From the entries below, copy every line that holds the word "list".

▶ Supplied records:
────────
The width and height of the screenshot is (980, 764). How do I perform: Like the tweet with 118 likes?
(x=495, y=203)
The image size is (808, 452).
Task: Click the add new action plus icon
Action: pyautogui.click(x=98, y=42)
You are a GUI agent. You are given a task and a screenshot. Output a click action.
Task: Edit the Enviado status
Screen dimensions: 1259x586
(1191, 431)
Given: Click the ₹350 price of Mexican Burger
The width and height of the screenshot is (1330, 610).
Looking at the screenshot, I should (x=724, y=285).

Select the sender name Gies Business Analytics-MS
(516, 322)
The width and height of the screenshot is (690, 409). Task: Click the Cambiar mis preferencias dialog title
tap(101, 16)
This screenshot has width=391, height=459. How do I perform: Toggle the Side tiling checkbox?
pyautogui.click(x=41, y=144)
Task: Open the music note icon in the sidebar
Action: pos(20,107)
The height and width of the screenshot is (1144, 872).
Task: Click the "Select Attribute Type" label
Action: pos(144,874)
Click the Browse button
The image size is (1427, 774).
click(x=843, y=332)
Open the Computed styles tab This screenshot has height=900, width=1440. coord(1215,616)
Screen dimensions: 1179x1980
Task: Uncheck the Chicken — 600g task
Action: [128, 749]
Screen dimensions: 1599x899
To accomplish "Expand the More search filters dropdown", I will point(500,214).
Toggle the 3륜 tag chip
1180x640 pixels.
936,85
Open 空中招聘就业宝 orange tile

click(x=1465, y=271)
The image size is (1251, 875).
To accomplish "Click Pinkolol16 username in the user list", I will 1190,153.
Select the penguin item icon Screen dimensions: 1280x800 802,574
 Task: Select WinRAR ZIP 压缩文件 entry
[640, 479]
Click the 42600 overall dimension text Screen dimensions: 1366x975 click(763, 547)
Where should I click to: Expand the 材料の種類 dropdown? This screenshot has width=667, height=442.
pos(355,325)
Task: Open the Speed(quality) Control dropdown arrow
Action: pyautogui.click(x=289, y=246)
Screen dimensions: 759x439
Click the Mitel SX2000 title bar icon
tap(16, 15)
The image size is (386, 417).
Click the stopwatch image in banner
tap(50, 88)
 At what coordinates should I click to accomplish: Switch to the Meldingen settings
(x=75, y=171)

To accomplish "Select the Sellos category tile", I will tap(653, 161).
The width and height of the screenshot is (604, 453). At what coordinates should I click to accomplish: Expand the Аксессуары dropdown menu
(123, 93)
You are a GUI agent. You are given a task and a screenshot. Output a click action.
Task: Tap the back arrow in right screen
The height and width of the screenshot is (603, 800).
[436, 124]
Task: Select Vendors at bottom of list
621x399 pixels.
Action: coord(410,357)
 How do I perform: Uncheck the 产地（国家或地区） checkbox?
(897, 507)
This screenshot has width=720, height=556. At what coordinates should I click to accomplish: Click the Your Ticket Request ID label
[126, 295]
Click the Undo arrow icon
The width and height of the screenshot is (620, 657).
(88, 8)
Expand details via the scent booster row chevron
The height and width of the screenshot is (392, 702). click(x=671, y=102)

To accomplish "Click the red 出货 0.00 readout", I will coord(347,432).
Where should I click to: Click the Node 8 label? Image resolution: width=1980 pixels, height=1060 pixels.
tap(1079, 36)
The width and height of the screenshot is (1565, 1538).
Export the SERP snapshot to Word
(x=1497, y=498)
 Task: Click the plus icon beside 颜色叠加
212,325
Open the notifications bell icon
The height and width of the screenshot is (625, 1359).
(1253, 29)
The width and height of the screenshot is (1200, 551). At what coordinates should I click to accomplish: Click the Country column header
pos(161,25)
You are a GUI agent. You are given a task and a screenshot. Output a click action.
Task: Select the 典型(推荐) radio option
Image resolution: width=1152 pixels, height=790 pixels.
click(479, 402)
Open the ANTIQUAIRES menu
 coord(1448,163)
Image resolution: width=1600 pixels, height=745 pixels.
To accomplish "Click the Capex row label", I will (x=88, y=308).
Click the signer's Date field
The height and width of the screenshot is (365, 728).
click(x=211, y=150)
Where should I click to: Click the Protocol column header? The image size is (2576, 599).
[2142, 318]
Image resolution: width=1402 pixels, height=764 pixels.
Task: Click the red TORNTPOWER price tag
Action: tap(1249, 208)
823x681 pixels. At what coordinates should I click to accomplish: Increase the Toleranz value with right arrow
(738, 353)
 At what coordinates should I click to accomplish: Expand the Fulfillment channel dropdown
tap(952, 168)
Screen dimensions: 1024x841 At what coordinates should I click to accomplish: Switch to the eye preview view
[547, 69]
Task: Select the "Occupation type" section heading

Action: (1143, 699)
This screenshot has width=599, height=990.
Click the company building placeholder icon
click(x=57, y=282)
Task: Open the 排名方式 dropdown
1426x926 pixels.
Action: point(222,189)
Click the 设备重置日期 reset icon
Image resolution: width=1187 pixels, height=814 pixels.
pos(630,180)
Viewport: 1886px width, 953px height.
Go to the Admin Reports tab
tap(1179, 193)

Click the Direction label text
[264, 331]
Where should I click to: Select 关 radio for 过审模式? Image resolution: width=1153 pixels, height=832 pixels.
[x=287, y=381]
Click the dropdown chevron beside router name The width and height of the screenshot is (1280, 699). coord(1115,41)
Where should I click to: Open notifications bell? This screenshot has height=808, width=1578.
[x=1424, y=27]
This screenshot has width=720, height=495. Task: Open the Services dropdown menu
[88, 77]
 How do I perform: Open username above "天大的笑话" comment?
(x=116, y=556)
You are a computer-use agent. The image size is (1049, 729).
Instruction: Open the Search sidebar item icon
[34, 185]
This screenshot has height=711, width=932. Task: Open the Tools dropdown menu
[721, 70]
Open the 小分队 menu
────────
▶ Task answer:
To accomplish "Click Pinkolol16 username in the user list", I will 1190,153.
Task: Select Vendors at bottom of list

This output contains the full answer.